You think my support of an imperfect institution is absolutely disgusting because of those incidents that you mentioned. But you yourself admitted that we all make mistakes. By your logic, should we all withdraw support from imperfect institutions?

Baron Scarpia

we all make mistakes.

I'm pretty sure I haven't made the mistake of systematically protecting child rapists.

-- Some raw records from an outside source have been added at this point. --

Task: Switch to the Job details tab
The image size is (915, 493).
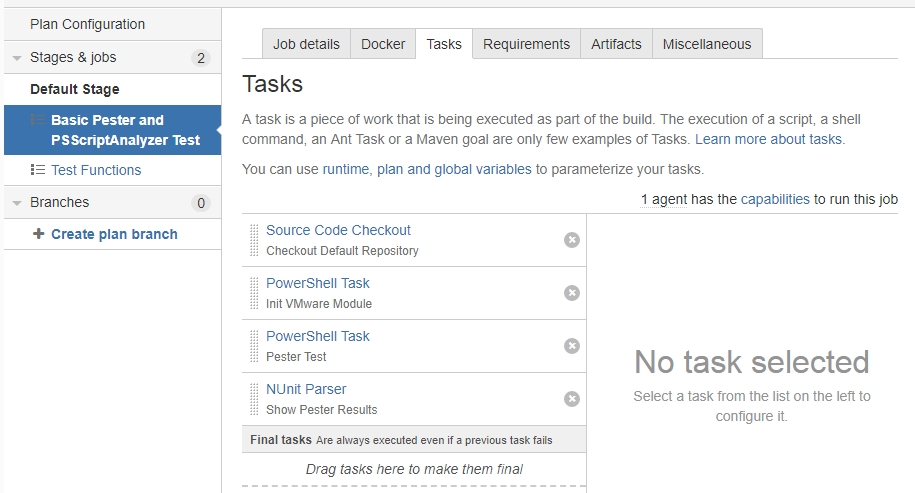Action: (x=306, y=44)
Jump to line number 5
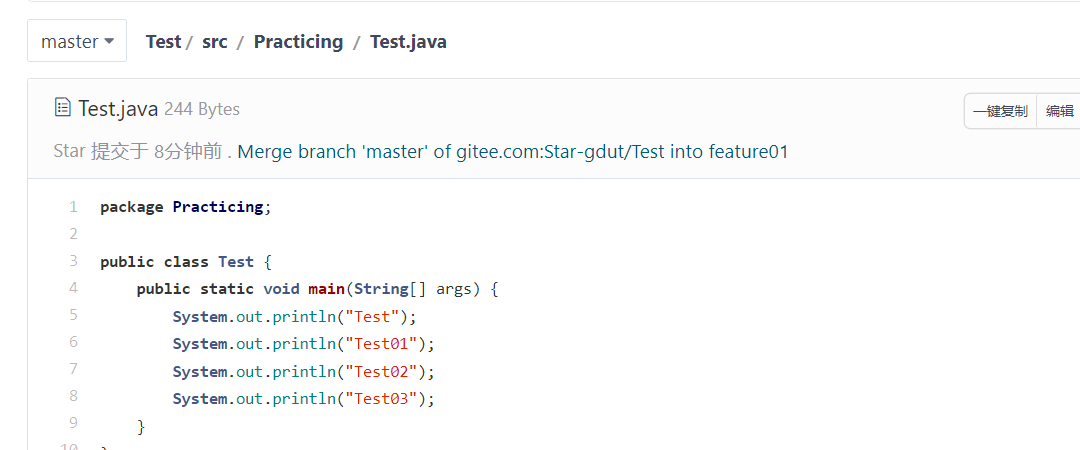The height and width of the screenshot is (450, 1080). click(73, 315)
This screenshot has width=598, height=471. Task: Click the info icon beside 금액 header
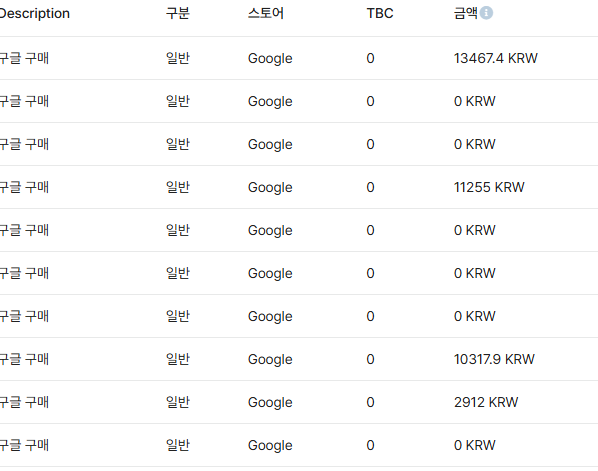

I just donated a little (and I mean LITTLE) cashola to you. As a Wisconsin public school teacher, I've had a little pay cut recently. But in my own tiny way I'd like to say thanks to you for all the work you've put into your writing and sharing it with me. I'd say I agree with about 95% of what you've written, and it's been a long time since I've had that high of an agreement rate with anyone. Good work!

Larry Cook

I was going to comment by saying, "I love you", then I saw the first comment is exactly that. I have been ranting about this for forty years or more and I don't think anyone ever hears me. At my all boys catholic high school, all the kids knew who the pedophile priests were and the other priests knew and that tells me the other teachers knew which means the administration knew and that means some of the parents knew. And nobody ever did anything about it. It's absolutely mind boggling. I think they think it's no big deal. Some of them. I actually have some complex thoughts on the issue and its solution. Too much to write here. When I get my thoughts together on my web site, I'll give you the link. In the meantime, I would like to put a link to your blog on my site. I think you want to share this.

John Harman

I know this is ridiculously late, but nobody in the comment thread has yet specifically refuted Theodore Seeber's blatant lie about the proportion of priests who molest children. Theodore could not give a citation for his "one in five hundred" claim because he pulled it out of his self-righteous ass (or, possibly, Bill Donohue or Ross Douthat's self-righteous ass). According to The Nature and Scope of the Problem of Sexual Abuse of Minors by Catholic Priests and Deacons in the United States, the comprehensive study commissioned by the U.S. Conference of Catholic Bishops and carried out by researchers at the John Jay College of Criminal Justice, the fraction of American priests active between 1950 and 2002 who were the subject of accusations of child abuse substantiated by their dioceses was roughly one in twenty-five (4,392 priests, out of 109,694 who served parishes in the USA for some part of the 52-year period covered by the study). Since it's safe to assume that many of the accusations that were *not* substantiated by the priests' superiors were nevertheless true, and that many priests who preyed on children were never reported by their victims, the actual proportion was probably between one in twenty and one in ten.